The $185M consulting contract Neumann had signed with WeWork as part of his agreement to leave the company last year is no longer in place, WeWork Executive Chairman Marcelo Claure said on an online Wall Street Journal event on Monday.

“I think Adam may have violated some of the parts of the consulting agreement, so that’s no longer in effect,” Claure said, according to the WSJ.

The agreement was part of the deal struck between Neumann and WeWork's board of directors, the rest of which included a purchase of $1B in WeWork stock Neumann owned and a refinancing of $500M in personal debt. 

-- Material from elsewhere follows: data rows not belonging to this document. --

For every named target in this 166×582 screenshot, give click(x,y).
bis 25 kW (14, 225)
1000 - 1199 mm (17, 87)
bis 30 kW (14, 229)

WeWork's board of directors has been overseen by SoftBank Group after a series of capital investments that culminated in an October 2019 takeover valuing the company at $8B. The $3B investment, considered by many to be a bailout to keep the company solvent after its failed initial public offering the previous month, sent WeWork's valuation spiraling and precipitated Neumann's forced exit.

In the time since Neumann's ouster, Claure and SoftBank sought ways to reduce the size of its bailout even as it began cost-cutting measures meant to drag WeWork to its first-ever profitability. Claure said during the Monday event that the company would hit its goal of profitability at some point next year, the WSJ reports.

SoftBank eventually succeeded in changing the terms of the bailout deal, only to be met with a lawsuit from Neumann and other WeWork shareholders in April.

Neumann's consulting deal included language barring him from competing with WeWork, though Claure did not specify if that was the reason for the deal's termination. Neumann's family wealth office invested $30M in multifamily services company Hello Alfred earlier this month.